**Records for this exercise:**
----
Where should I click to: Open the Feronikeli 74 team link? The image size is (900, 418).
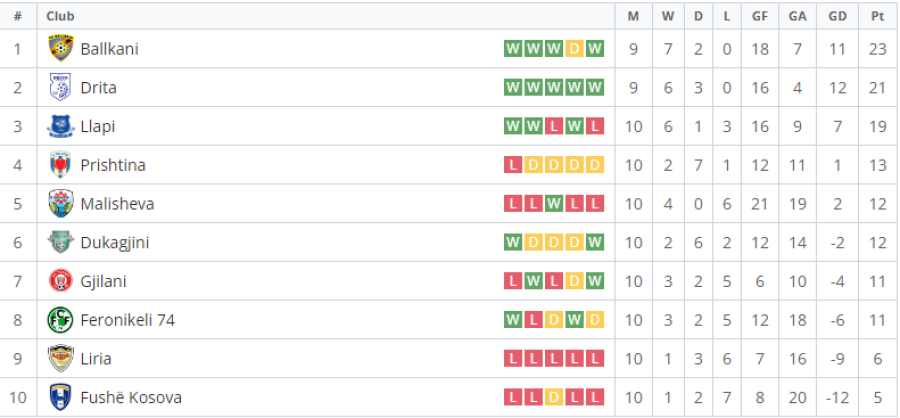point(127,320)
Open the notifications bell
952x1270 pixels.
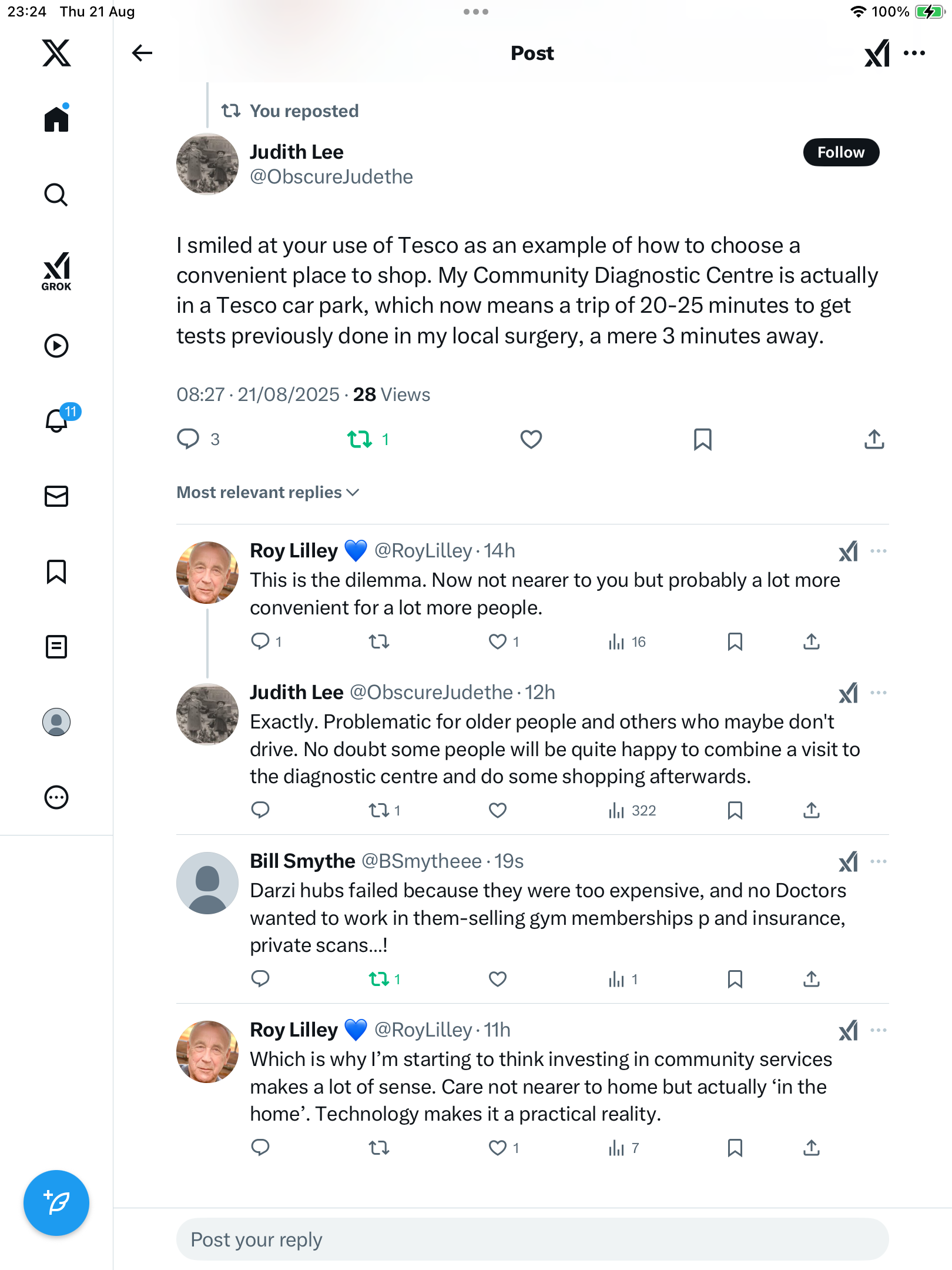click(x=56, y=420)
----
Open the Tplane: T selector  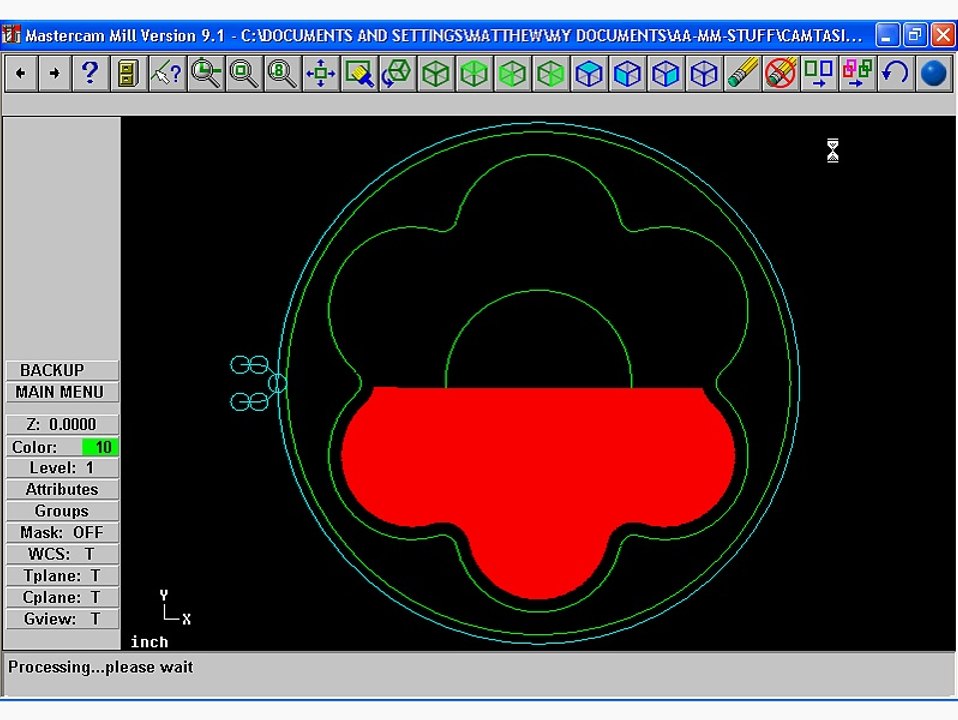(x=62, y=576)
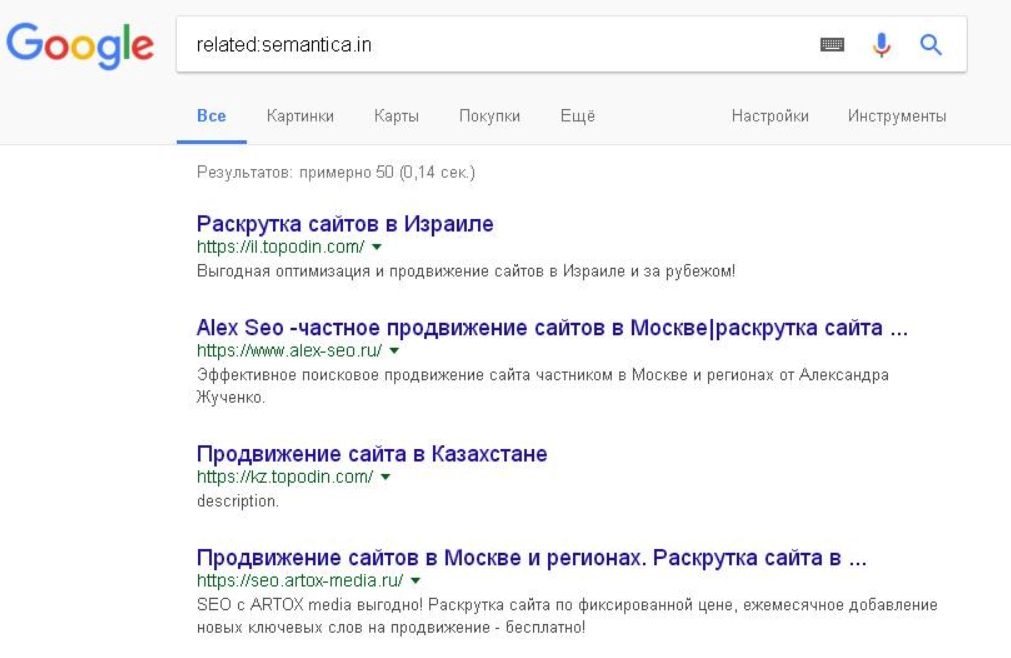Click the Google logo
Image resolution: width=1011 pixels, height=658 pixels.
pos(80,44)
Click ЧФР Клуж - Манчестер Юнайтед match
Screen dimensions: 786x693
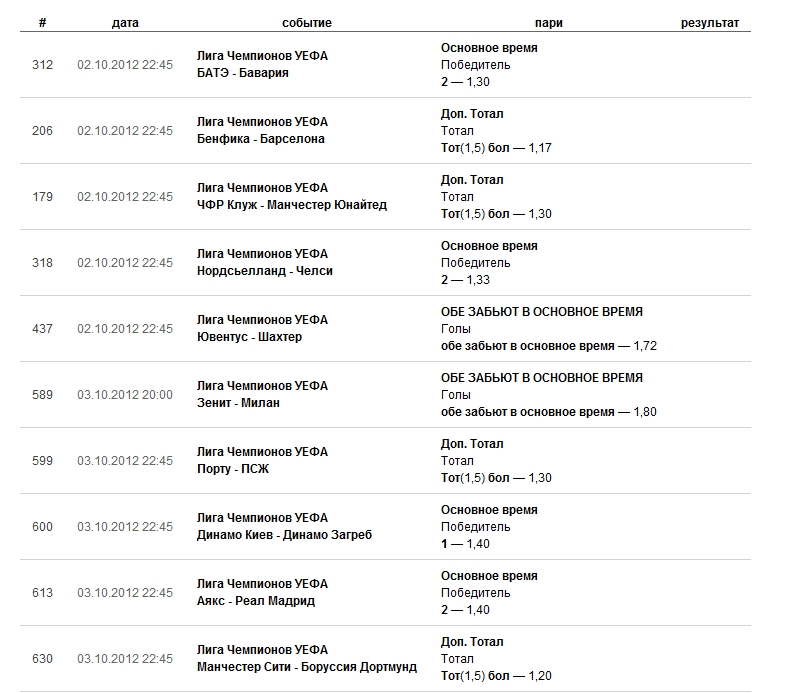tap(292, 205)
----
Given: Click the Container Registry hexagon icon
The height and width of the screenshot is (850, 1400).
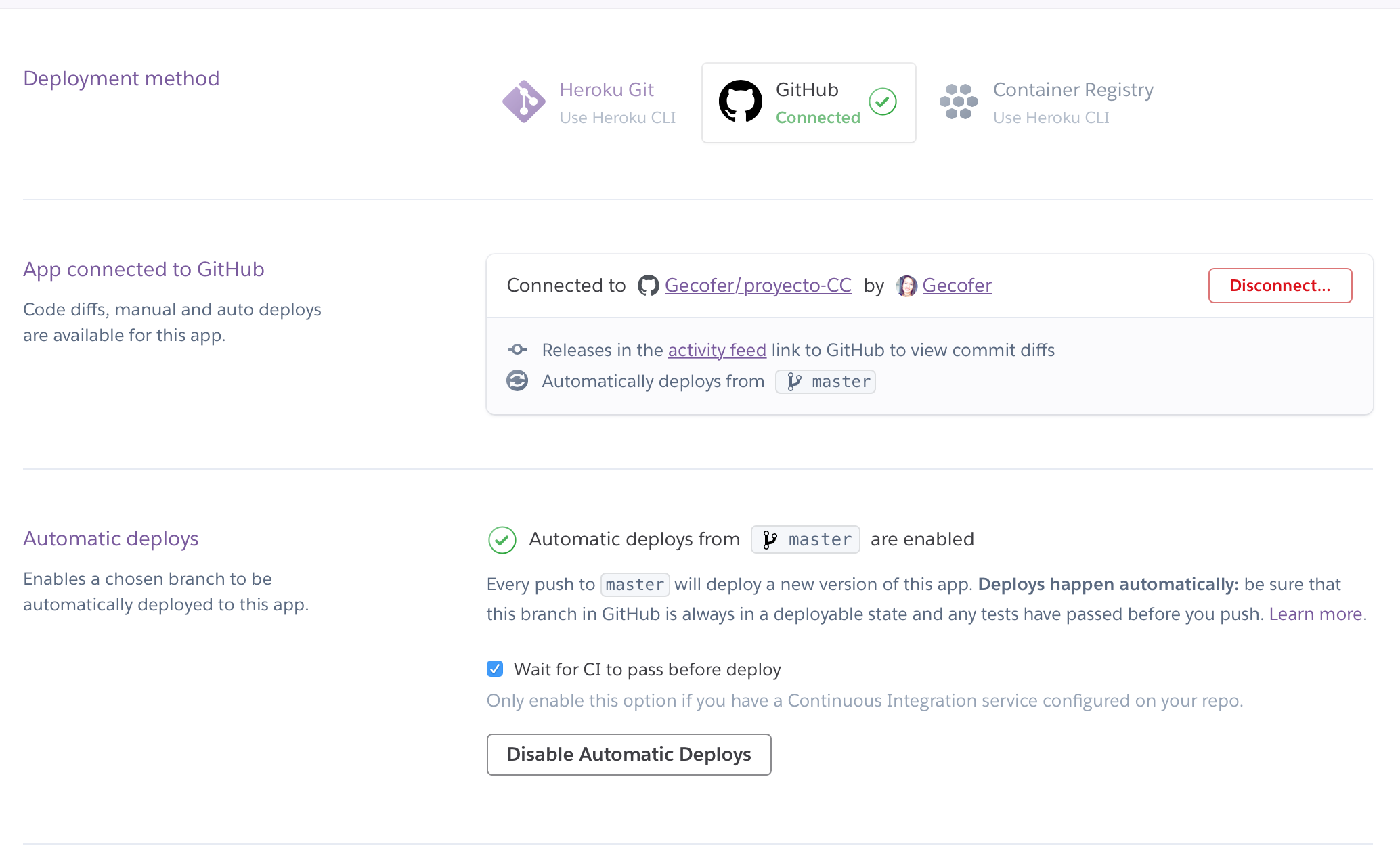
----
**Work request:** In the entries above, find the line holding "Given: Click the" and the line holding "The height and"; print both of them and every line between, exactly, and nothing else.

**Output for this exercise:**
Given: Click the Container Registry hexagon icon
The height and width of the screenshot is (850, 1400).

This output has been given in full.